=== WHAT YOU WILL DO ===
Repeat exactly, and only, the lines from the line bearing "Task: Open My Hotels from navigation bar" through the end of the material. Do not copy the pictures.

=== INFORMATION ===
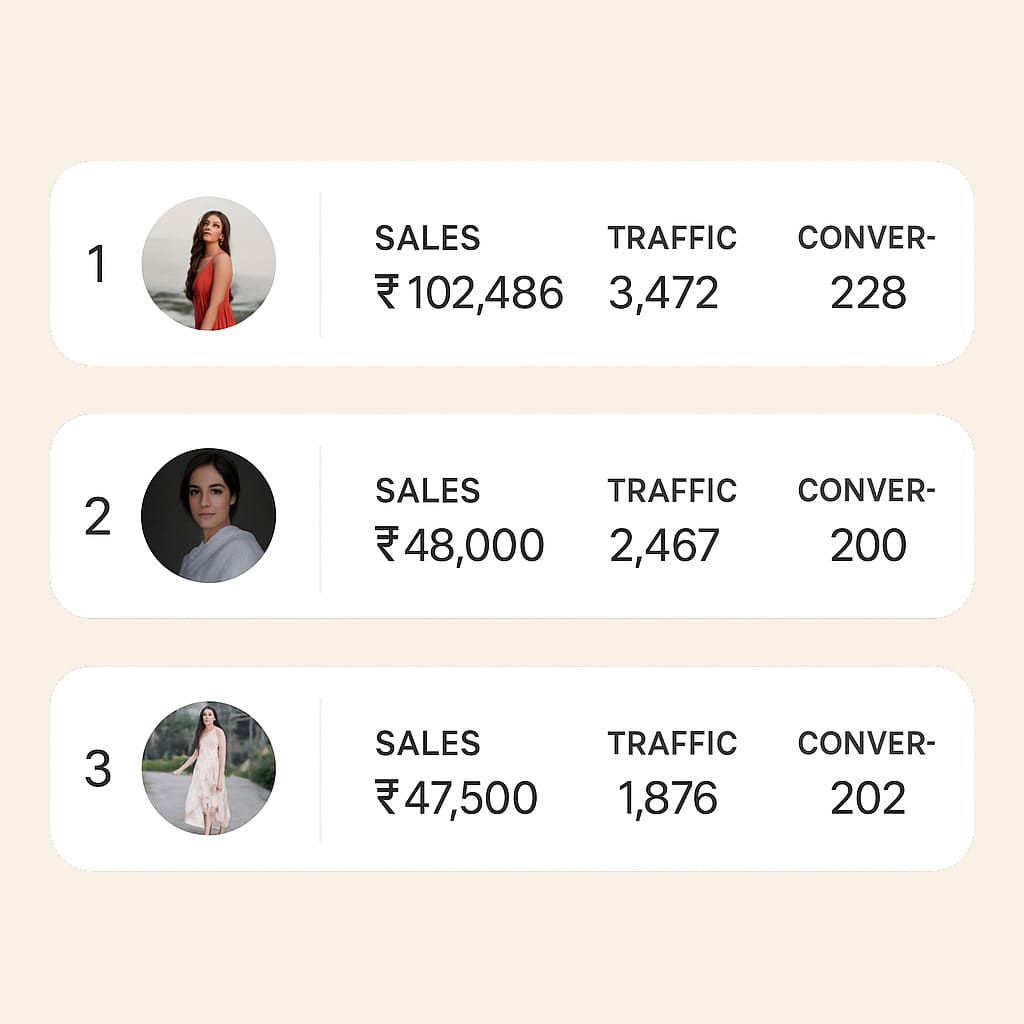Screen dimensions: 1024x1024
Task: Select the conversion value 202
Action: pos(868,795)
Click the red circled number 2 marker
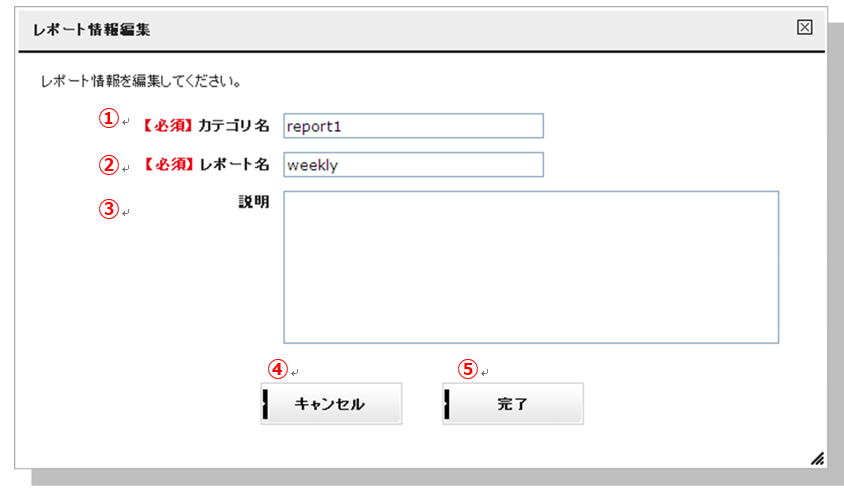The width and height of the screenshot is (844, 493). 109,165

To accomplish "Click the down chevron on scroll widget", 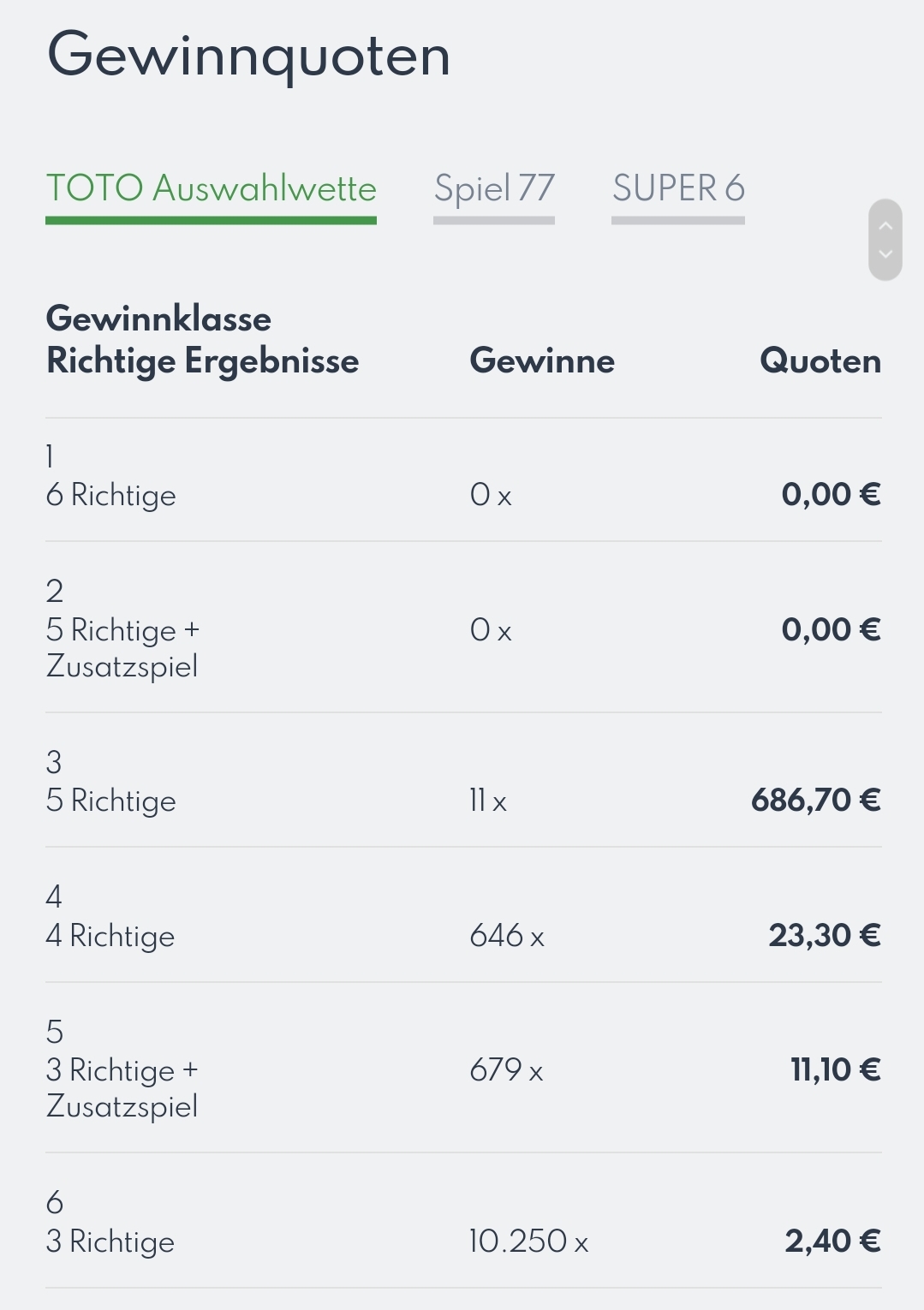I will [x=885, y=254].
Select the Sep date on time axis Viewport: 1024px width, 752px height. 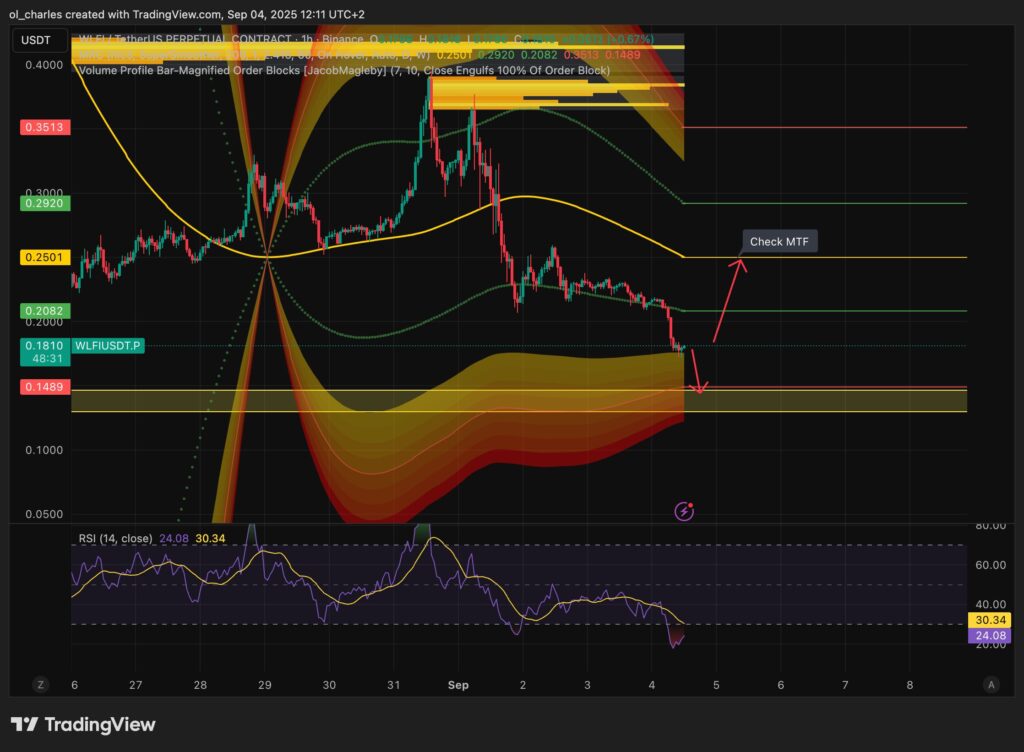tap(457, 685)
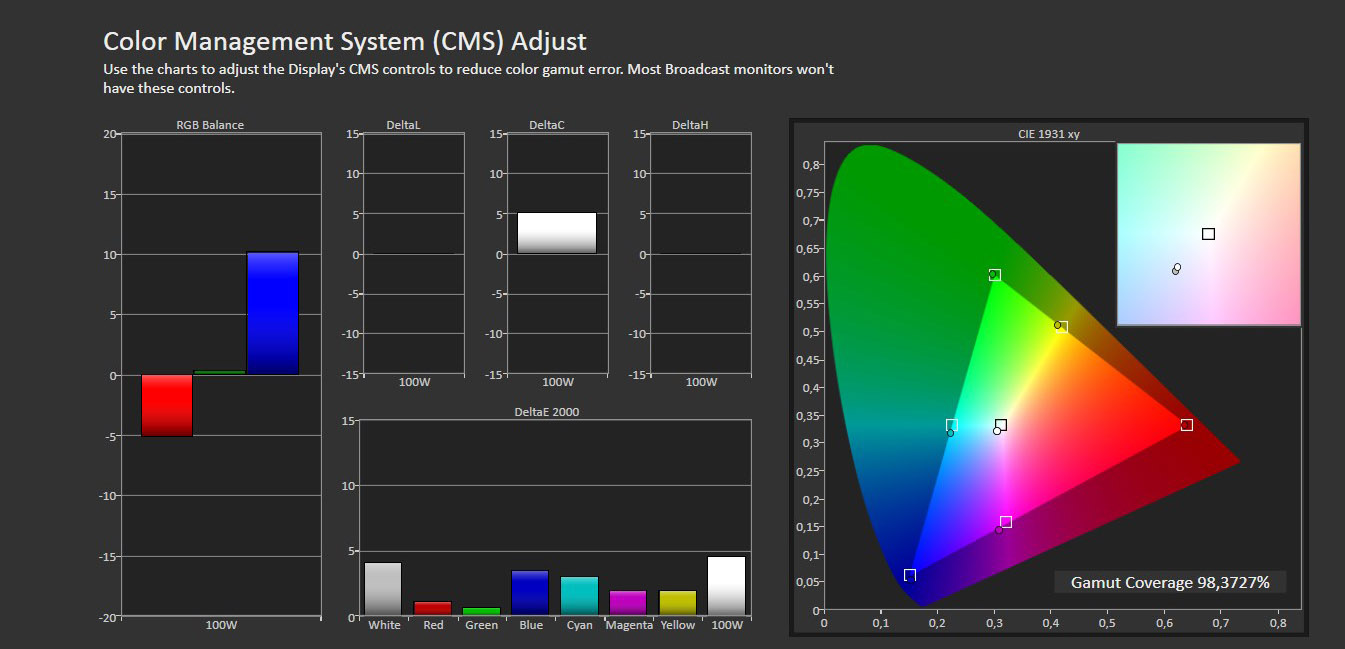Click magenta secondary target square on CIE chart
1345x649 pixels.
[1006, 522]
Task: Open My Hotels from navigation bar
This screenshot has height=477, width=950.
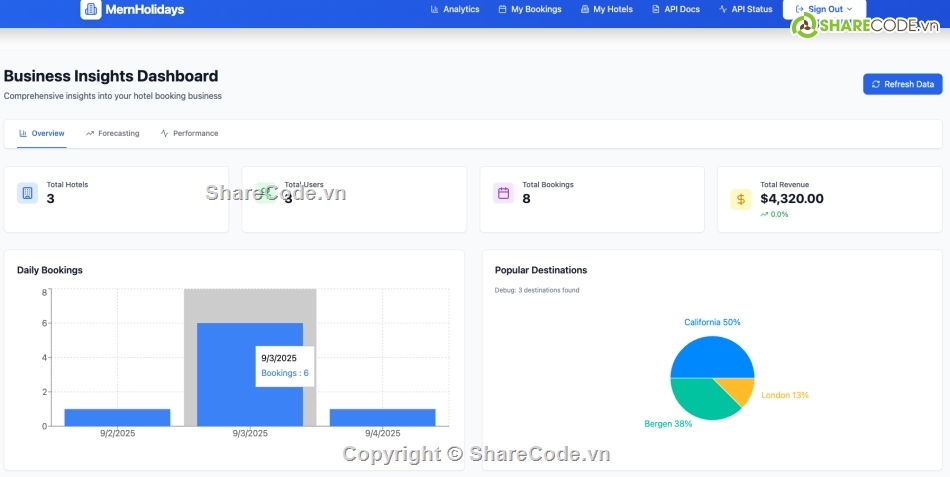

=== SOLUTION FOR THIS TASK ===
Task: Open My Hotels from navigation bar
This screenshot has height=477, width=950.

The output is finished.